====== Data supplied ======

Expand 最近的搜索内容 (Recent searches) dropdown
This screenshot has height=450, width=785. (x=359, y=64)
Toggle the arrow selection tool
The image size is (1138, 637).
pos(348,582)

======

* Problem to work on
Count the lines above that contain the string "Expand". Case counts, and your reply should be the number alone.

* Result
1